ABOUT THIS EXERCISE
In the passage about suspected measles cases, how many confirmed cases had the Ministry reported when it announced a measles epidemic on Wednesday?

PASSAGE
--------------------------------
The Assistant C.E.O. of the Ministry of Health, Tagaloa Dr. Robert Thomsen, who takes the professional obligation to inform the public part of his job description more literally than others confirmed: “All specified [16] cases are highly suspected [of being infected]”. 

Ms. Wilson’s story on the front page of the Sunday Samoan (“Sixteen suspected measles cases, Ministry awaits confirmation) blew the lid off a secret.

Days later and after originally claiming it would take weeks to test for measles the Ministry said on Wednesday “A total of seven confirmed cases have been reported to date. In anticipation, we now confirm a Measles Epidemic”. 

One wonders absent Ms. Wilson’s story whether this statement would have ever been made.

We still  aren’t told why the tests are taking so long to arrive when companies in Australia can perform them in a matter of hours; we still don’t know if there have been any new infections or admissions to the isolation ward; and we still don’t have numbers on recent vaccine rates.
--------------------------------
DATA SECTION
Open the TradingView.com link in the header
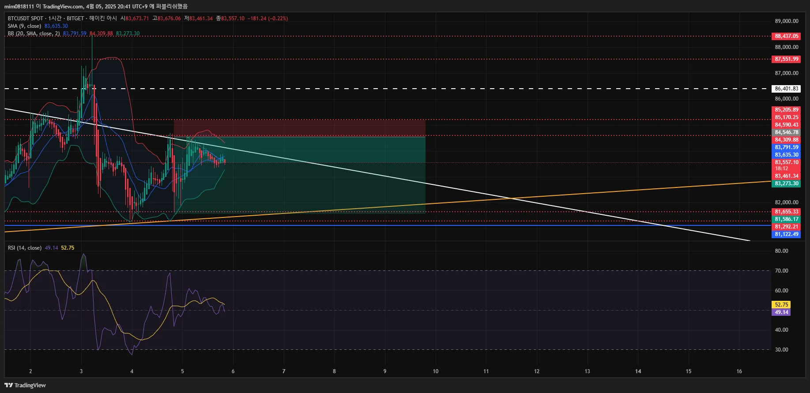 [x=63, y=6]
--------------------------------
RESPONSE TO THE EXERCISE
Seven confirmed cases.